**Assignment:**
Repeat the listing in full, preserving every character.

**Data records:**

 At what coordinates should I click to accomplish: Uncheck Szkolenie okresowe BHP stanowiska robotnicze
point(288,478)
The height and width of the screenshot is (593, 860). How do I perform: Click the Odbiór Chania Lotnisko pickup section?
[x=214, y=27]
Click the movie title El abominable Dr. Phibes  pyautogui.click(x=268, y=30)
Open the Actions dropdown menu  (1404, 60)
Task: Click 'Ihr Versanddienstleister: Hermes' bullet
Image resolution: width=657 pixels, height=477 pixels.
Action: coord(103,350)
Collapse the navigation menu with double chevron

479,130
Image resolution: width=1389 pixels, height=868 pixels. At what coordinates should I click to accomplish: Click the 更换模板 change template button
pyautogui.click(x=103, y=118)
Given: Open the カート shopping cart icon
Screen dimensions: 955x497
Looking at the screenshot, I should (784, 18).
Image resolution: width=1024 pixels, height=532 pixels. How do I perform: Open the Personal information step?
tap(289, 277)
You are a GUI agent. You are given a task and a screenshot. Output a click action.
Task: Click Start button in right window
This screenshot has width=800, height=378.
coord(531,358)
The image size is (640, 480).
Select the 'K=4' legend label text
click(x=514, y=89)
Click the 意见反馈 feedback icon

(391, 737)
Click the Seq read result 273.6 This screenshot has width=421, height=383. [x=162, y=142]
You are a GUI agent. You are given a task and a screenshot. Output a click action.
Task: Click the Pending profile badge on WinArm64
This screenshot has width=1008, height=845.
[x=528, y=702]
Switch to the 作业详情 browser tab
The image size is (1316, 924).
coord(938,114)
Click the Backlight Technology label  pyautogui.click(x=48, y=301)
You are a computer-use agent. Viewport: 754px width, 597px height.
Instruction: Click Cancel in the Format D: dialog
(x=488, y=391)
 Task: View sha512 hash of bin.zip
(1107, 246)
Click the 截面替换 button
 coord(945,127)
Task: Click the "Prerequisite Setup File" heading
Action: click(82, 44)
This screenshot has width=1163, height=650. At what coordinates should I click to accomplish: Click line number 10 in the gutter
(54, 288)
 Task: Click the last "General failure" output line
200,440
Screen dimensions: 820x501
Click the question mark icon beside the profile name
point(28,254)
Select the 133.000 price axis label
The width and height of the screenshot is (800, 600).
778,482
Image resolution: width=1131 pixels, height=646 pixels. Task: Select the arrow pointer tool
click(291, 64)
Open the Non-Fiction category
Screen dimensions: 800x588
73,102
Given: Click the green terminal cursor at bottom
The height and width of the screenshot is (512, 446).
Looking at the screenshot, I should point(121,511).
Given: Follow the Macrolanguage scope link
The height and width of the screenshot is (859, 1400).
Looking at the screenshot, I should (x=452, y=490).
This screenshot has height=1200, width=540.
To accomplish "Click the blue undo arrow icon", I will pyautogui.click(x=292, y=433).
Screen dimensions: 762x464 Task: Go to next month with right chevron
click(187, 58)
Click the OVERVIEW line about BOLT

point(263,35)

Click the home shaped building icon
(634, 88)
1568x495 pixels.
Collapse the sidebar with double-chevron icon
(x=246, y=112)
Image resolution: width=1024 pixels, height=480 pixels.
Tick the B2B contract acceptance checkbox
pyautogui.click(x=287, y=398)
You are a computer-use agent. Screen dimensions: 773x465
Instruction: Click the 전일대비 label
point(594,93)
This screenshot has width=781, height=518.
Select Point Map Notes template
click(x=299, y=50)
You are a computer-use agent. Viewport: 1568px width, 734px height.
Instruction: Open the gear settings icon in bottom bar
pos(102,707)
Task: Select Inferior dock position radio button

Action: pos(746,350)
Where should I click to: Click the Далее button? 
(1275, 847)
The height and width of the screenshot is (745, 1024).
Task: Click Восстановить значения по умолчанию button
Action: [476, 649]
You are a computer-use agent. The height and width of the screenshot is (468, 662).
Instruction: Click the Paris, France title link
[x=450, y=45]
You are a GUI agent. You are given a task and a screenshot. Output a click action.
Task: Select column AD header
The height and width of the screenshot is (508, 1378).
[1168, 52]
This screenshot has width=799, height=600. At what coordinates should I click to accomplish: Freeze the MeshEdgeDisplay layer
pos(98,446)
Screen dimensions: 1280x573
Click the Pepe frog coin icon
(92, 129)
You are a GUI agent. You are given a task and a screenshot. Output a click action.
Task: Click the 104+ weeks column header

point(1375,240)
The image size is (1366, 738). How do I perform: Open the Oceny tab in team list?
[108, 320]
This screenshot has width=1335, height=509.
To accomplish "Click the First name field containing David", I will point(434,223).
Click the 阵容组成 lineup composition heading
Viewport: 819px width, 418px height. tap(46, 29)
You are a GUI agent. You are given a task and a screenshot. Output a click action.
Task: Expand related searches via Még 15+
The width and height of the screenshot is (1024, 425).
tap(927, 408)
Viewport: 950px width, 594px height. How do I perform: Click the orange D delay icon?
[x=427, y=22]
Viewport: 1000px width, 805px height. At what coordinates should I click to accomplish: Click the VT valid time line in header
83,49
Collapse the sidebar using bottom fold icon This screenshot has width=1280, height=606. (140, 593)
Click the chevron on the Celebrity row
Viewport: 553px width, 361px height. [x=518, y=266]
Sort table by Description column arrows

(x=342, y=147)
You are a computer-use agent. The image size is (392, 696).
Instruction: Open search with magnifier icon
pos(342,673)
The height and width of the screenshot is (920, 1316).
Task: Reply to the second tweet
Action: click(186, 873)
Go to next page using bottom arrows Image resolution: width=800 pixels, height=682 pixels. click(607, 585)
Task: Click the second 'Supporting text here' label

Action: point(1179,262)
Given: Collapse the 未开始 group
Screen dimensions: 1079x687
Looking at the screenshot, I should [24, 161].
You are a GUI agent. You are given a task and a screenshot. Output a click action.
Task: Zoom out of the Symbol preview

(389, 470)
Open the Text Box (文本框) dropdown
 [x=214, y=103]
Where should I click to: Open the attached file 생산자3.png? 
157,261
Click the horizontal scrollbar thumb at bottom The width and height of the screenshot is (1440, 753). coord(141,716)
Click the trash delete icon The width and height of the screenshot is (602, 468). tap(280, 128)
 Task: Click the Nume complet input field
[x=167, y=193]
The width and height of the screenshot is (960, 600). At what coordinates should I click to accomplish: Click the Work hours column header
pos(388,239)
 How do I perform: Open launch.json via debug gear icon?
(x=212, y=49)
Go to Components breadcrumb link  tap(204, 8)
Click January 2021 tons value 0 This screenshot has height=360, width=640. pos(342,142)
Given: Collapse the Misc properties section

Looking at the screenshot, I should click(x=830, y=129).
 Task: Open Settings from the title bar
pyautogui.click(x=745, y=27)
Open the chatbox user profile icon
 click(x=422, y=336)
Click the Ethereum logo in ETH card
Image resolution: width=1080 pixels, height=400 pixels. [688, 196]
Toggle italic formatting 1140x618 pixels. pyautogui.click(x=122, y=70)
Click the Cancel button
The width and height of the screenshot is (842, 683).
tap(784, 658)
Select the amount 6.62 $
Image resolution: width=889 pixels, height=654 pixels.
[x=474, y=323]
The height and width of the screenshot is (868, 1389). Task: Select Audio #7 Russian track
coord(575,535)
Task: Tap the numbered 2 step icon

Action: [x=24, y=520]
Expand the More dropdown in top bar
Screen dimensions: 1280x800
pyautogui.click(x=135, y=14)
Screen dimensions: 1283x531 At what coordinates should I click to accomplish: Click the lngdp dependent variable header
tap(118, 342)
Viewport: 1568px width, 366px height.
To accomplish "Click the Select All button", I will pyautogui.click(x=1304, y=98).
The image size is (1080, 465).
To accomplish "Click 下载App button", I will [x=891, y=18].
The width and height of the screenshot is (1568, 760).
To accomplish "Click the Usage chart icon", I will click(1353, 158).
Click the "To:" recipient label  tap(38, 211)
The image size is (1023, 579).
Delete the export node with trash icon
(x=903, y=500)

**Output for this exercise:**
 At what coordinates should I click to accomplish: Uncheck Szkolenie okresowe BHP stanowiska robotnicze
point(288,478)
The height and width of the screenshot is (593, 860). How do I perform: Click the Odbiór Chania Lotnisko pickup section?
[x=214, y=27]
Click the movie title El abominable Dr. Phibes  pyautogui.click(x=268, y=30)
Open the Actions dropdown menu  (1404, 60)
Task: Click 'Ihr Versanddienstleister: Hermes' bullet
Image resolution: width=657 pixels, height=477 pixels.
Action: coord(103,350)
Collapse the navigation menu with double chevron

479,130
Image resolution: width=1389 pixels, height=868 pixels. At what coordinates should I click to accomplish: Click the 更换模板 change template button
pyautogui.click(x=103, y=118)
Given: Open the カート shopping cart icon
Screen dimensions: 955x497
Looking at the screenshot, I should (784, 18).
Image resolution: width=1024 pixels, height=532 pixels. How do I perform: Open the Personal information step?
tap(289, 277)
You are a GUI agent. You are given a task and a screenshot. Output a click action.
Task: Click Start button in right window
This screenshot has width=800, height=378.
coord(531,358)
The image size is (640, 480).
Select the 'K=4' legend label text
click(x=514, y=89)
Click the 意见反馈 feedback icon

(391, 737)
Click the Seq read result 273.6 This screenshot has width=421, height=383. [x=162, y=142]
You are a GUI agent. You are given a task and a screenshot. Output a click action.
Task: Click the Pending profile badge on WinArm64
This screenshot has width=1008, height=845.
[x=528, y=702]
Switch to the 作业详情 browser tab
The image size is (1316, 924).
coord(938,114)
Click the Backlight Technology label  pyautogui.click(x=48, y=301)
You are a computer-use agent. Viewport: 754px width, 597px height.
Instruction: Click Cancel in the Format D: dialog
(x=488, y=391)
 Task: View sha512 hash of bin.zip
(1107, 246)
Click the 截面替换 button
 coord(945,127)
Task: Click the "Prerequisite Setup File" heading
Action: click(82, 44)
This screenshot has width=1163, height=650. At what coordinates should I click to accomplish: Click line number 10 in the gutter
(54, 288)
 Task: Click the last "General failure" output line
200,440
Screen dimensions: 820x501
Click the question mark icon beside the profile name
point(28,254)
Select the 133.000 price axis label
The width and height of the screenshot is (800, 600).
778,482
Image resolution: width=1131 pixels, height=646 pixels. Task: Select the arrow pointer tool
click(291, 64)
Open the Non-Fiction category
Screen dimensions: 800x588
73,102
Given: Click the green terminal cursor at bottom
The height and width of the screenshot is (512, 446).
Looking at the screenshot, I should point(121,511).
Given: Follow the Macrolanguage scope link
The height and width of the screenshot is (859, 1400).
Looking at the screenshot, I should (x=452, y=490).
This screenshot has height=1200, width=540.
To accomplish "Click the blue undo arrow icon", I will pyautogui.click(x=292, y=433).
Screen dimensions: 762x464 Task: Go to next month with right chevron
click(187, 58)
Click the OVERVIEW line about BOLT

point(263,35)

Click the home shaped building icon
(634, 88)
1568x495 pixels.
Collapse the sidebar with double-chevron icon
(x=246, y=112)
Image resolution: width=1024 pixels, height=480 pixels.
Tick the B2B contract acceptance checkbox
pyautogui.click(x=287, y=398)
You are a computer-use agent. Screen dimensions: 773x465
Instruction: Click the 전일대비 label
point(594,93)
This screenshot has width=781, height=518.
Select Point Map Notes template
click(x=299, y=50)
You are a computer-use agent. Viewport: 1568px width, 734px height.
Instruction: Open the gear settings icon in bottom bar
pos(102,707)
Task: Select Inferior dock position radio button

Action: pos(746,350)
Where should I click to: Click the Далее button? 
(1275, 847)
The height and width of the screenshot is (745, 1024).
Task: Click Восстановить значения по умолчанию button
Action: [476, 649]
You are a computer-use agent. The height and width of the screenshot is (468, 662).
Instruction: Click the Paris, France title link
[x=450, y=45]
You are a GUI agent. You are given a task and a screenshot. Output a click action.
Task: Select column AD header
The height and width of the screenshot is (508, 1378).
[1168, 52]
This screenshot has width=799, height=600. At what coordinates should I click to accomplish: Freeze the MeshEdgeDisplay layer
pos(98,446)
Screen dimensions: 1280x573
Click the Pepe frog coin icon
(92, 129)
You are a GUI agent. You are given a task and a screenshot. Output a click action.
Task: Click the 104+ weeks column header

point(1375,240)
The image size is (1366, 738). How do I perform: Open the Oceny tab in team list?
[108, 320]
This screenshot has width=1335, height=509.
To accomplish "Click the First name field containing David", I will point(434,223).
Click the 阵容组成 lineup composition heading
Viewport: 819px width, 418px height. tap(46, 29)
You are a GUI agent. You are given a task and a screenshot. Output a click action.
Task: Expand related searches via Még 15+
The width and height of the screenshot is (1024, 425).
tap(927, 408)
Viewport: 950px width, 594px height. How do I perform: Click the orange D delay icon?
[x=427, y=22]
Viewport: 1000px width, 805px height. At what coordinates should I click to accomplish: Click the VT valid time line in header
83,49
Collapse the sidebar using bottom fold icon This screenshot has width=1280, height=606. (140, 593)
Click the chevron on the Celebrity row
Viewport: 553px width, 361px height. [x=518, y=266]
Sort table by Description column arrows

(x=342, y=147)
You are a computer-use agent. The image size is (392, 696).
Instruction: Open search with magnifier icon
pos(342,673)
The height and width of the screenshot is (920, 1316).
Task: Reply to the second tweet
Action: click(186, 873)
Go to next page using bottom arrows Image resolution: width=800 pixels, height=682 pixels. click(607, 585)
Task: Click the second 'Supporting text here' label

Action: point(1179,262)
Given: Collapse the 未开始 group
Screen dimensions: 1079x687
Looking at the screenshot, I should [24, 161].
You are a GUI agent. You are given a task and a screenshot. Output a click action.
Task: Zoom out of the Symbol preview

(389, 470)
Open the Text Box (文本框) dropdown
 [x=214, y=103]
Where should I click to: Open the attached file 생산자3.png? 
157,261
Click the horizontal scrollbar thumb at bottom The width and height of the screenshot is (1440, 753). coord(141,716)
Click the trash delete icon The width and height of the screenshot is (602, 468). tap(280, 128)
 Task: Click the Nume complet input field
[x=167, y=193]
The width and height of the screenshot is (960, 600). At what coordinates should I click to accomplish: Click the Work hours column header
pos(388,239)
 How do I perform: Open launch.json via debug gear icon?
(x=212, y=49)
Go to Components breadcrumb link  tap(204, 8)
Click January 2021 tons value 0 This screenshot has height=360, width=640. pos(342,142)
Given: Collapse the Misc properties section

Looking at the screenshot, I should click(x=830, y=129).
 Task: Open Settings from the title bar
pyautogui.click(x=745, y=27)
Open the chatbox user profile icon
 click(x=422, y=336)
Click the Ethereum logo in ETH card
Image resolution: width=1080 pixels, height=400 pixels. [688, 196]
Toggle italic formatting 1140x618 pixels. pyautogui.click(x=122, y=70)
Click the Cancel button
The width and height of the screenshot is (842, 683).
tap(784, 658)
Select the amount 6.62 $
Image resolution: width=889 pixels, height=654 pixels.
[x=474, y=323]
The height and width of the screenshot is (868, 1389). Task: Select Audio #7 Russian track
coord(575,535)
Task: Tap the numbered 2 step icon

Action: [x=24, y=520]
Expand the More dropdown in top bar
Screen dimensions: 1280x800
pyautogui.click(x=135, y=14)
Screen dimensions: 1283x531 At what coordinates should I click to accomplish: Click the lngdp dependent variable header
tap(118, 342)
Viewport: 1568px width, 366px height.
To accomplish "Click the Select All button", I will pyautogui.click(x=1304, y=98).
The image size is (1080, 465).
To accomplish "Click 下载App button", I will [x=891, y=18].
The width and height of the screenshot is (1568, 760).
To accomplish "Click the Usage chart icon", I will click(1353, 158).
Click the "To:" recipient label  tap(38, 211)
The image size is (1023, 579).
Delete the export node with trash icon
(x=903, y=500)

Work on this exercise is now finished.